■ **What you have to do**
Present each line of the entries below that holds the word "icon".

#### Source information

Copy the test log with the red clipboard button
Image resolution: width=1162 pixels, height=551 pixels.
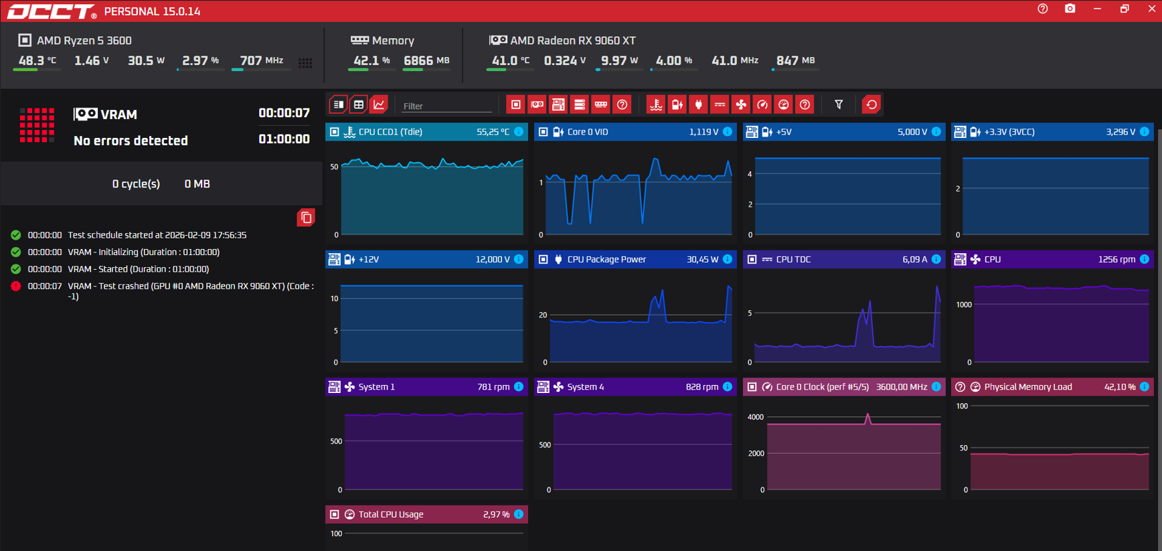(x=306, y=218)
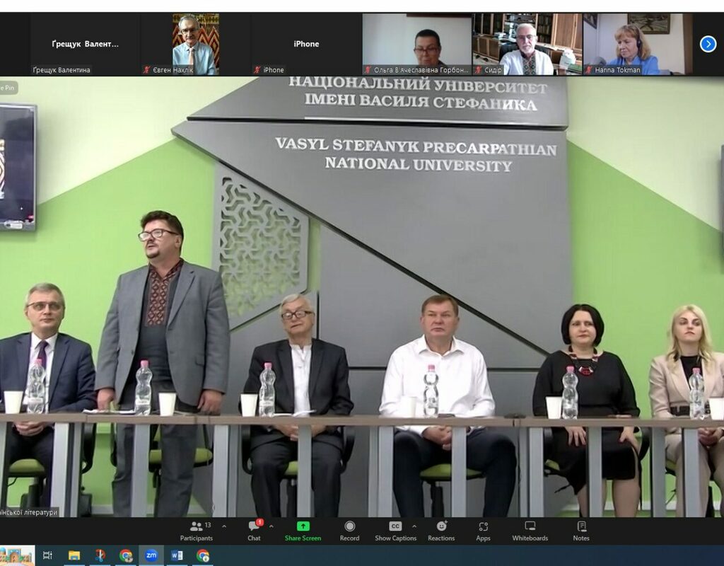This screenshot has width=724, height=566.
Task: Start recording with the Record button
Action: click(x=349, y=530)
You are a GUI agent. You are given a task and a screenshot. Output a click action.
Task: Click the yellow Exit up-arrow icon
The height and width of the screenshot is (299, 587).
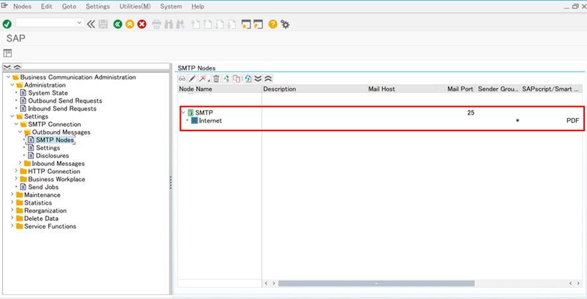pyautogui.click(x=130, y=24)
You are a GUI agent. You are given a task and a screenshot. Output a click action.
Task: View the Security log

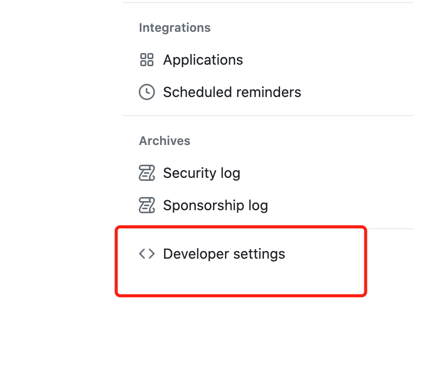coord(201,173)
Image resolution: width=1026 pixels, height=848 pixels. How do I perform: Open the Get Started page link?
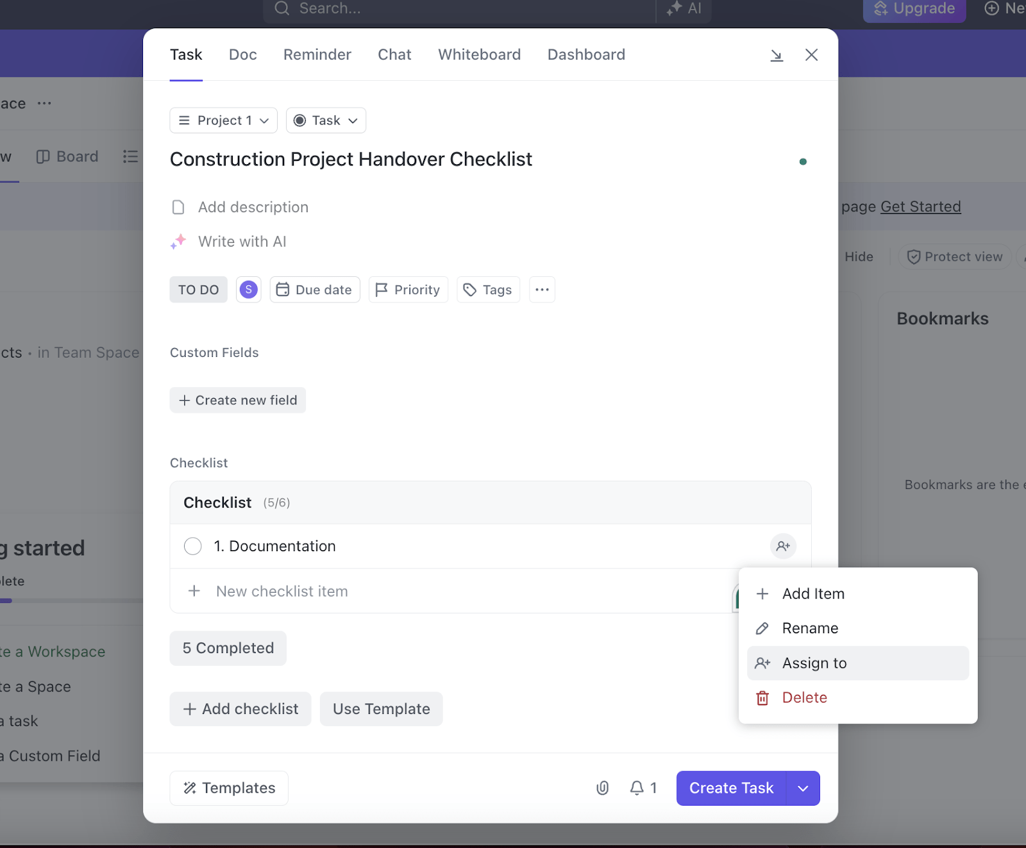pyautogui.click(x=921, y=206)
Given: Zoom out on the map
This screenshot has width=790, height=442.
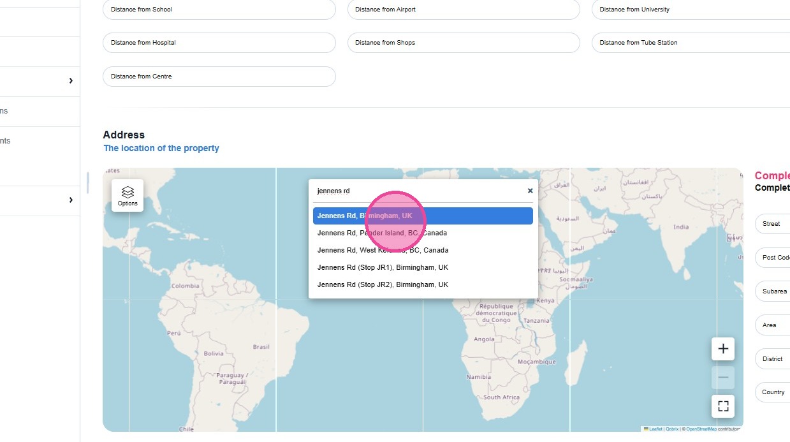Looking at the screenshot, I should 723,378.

########
#### Source information

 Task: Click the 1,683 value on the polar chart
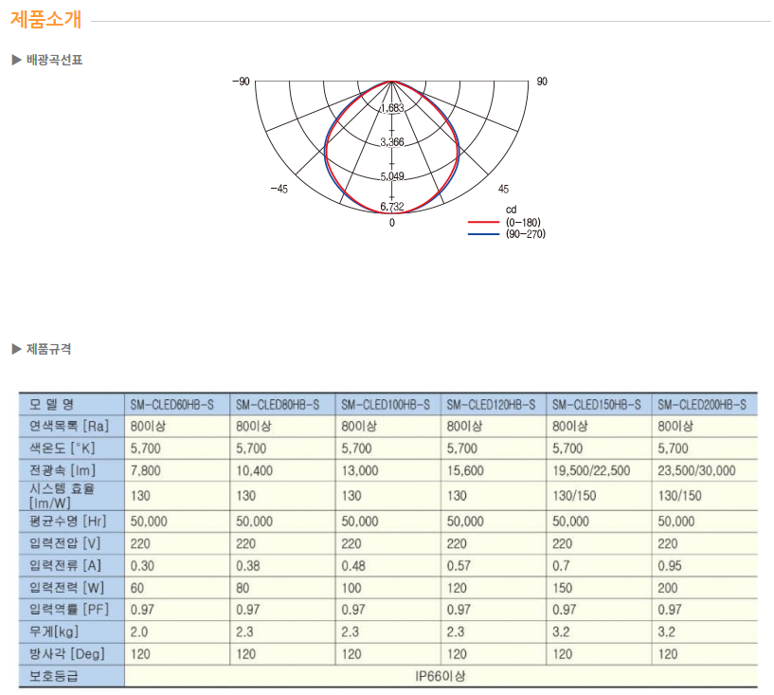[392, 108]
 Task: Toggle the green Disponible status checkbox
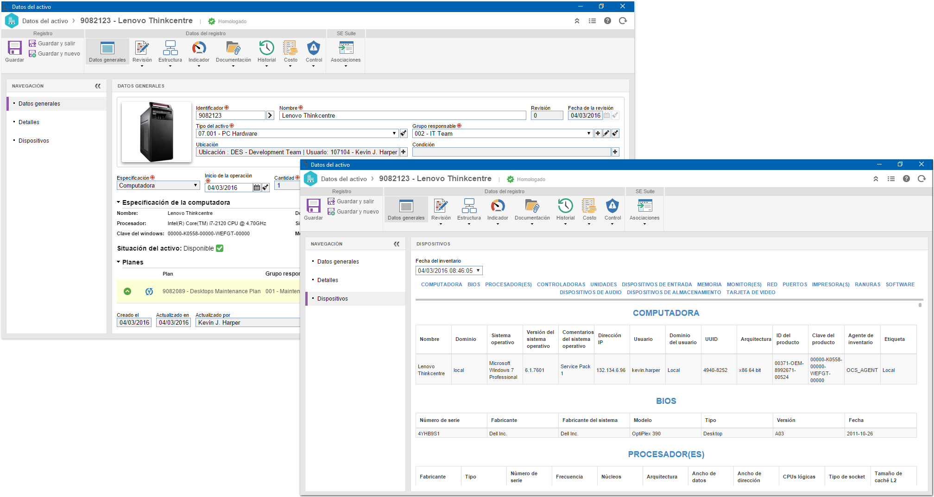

########
#### Source information

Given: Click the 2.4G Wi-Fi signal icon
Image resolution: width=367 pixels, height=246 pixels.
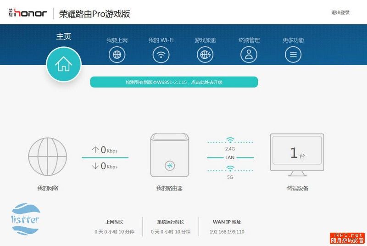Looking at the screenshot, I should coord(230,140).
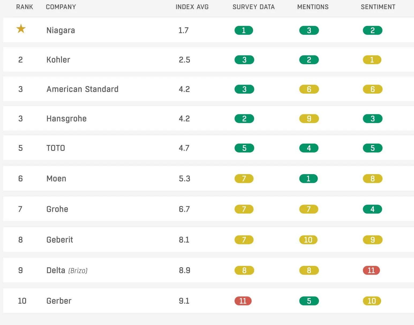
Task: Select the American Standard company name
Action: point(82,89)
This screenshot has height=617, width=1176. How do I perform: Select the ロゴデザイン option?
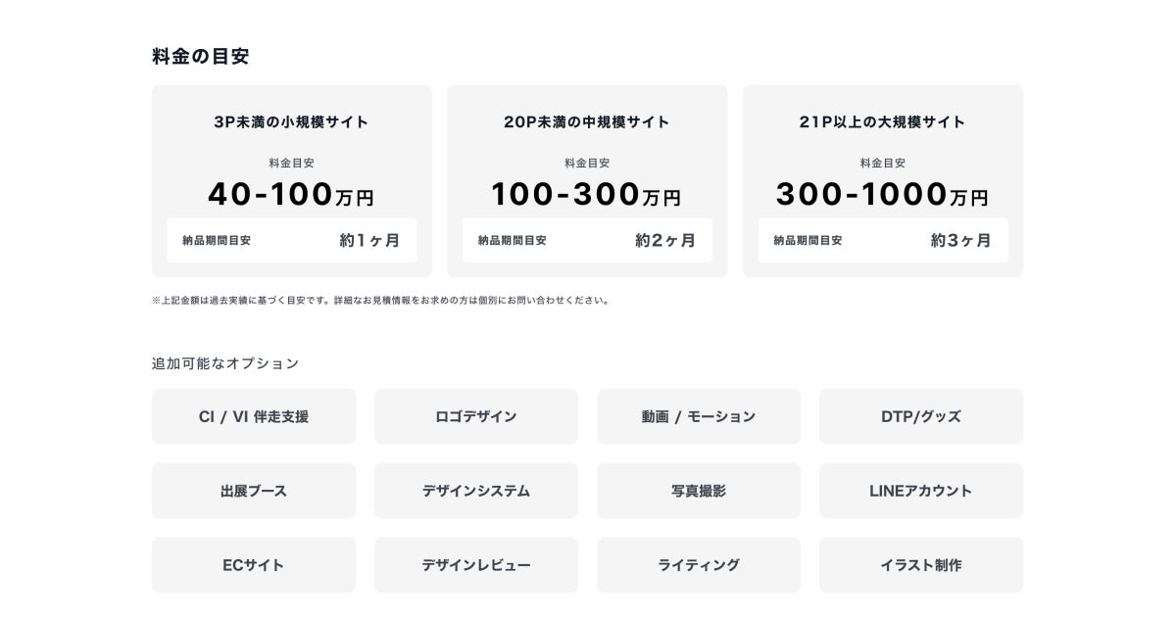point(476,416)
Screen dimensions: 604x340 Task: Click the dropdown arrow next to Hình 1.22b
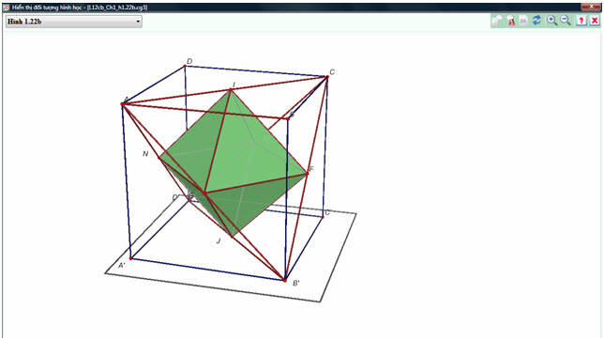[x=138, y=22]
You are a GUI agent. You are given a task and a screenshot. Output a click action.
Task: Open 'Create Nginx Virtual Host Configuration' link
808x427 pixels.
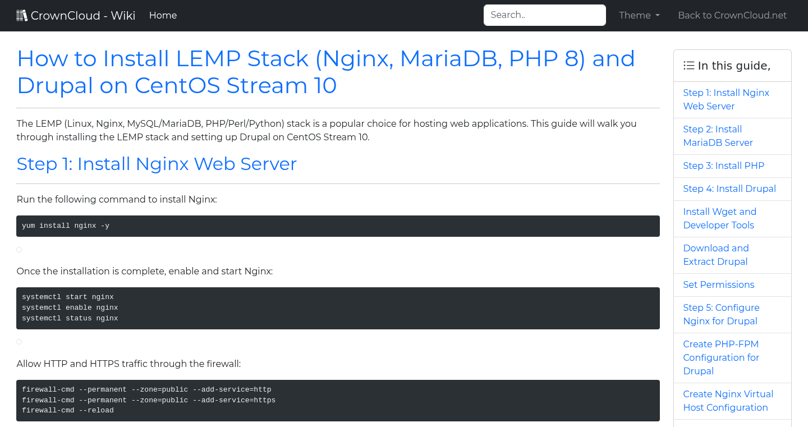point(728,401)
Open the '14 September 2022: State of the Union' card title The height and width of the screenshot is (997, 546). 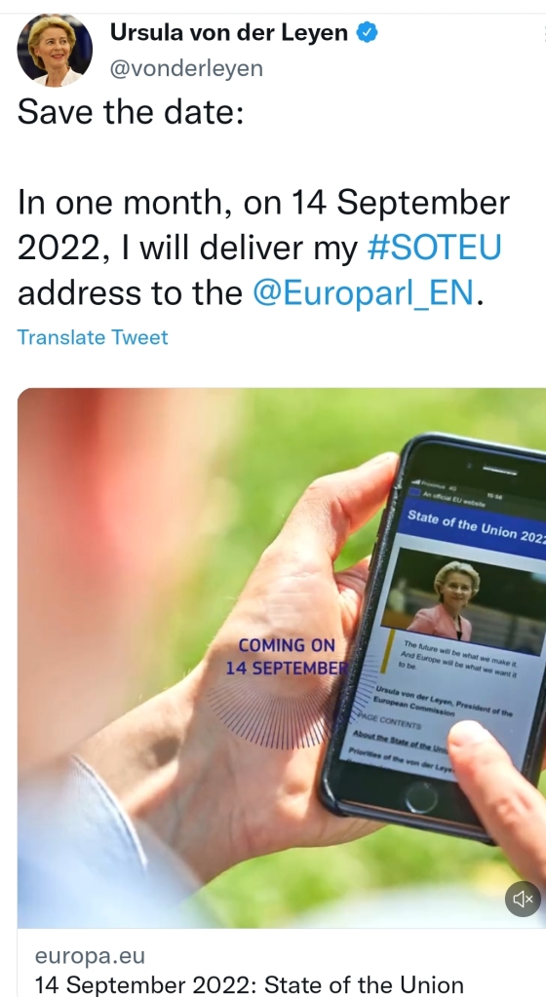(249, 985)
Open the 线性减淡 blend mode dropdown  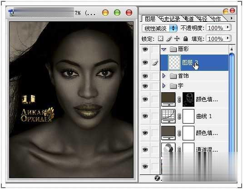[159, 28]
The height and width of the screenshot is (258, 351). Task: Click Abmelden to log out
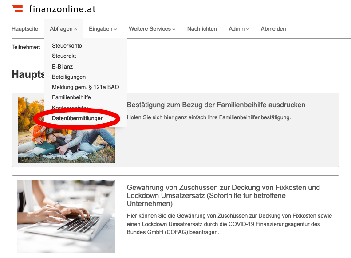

########

■ **Problem solution**
Task: Click the yellow Exit up-arrow icon
Given: Click the 2.4G Wi-Fi signal icon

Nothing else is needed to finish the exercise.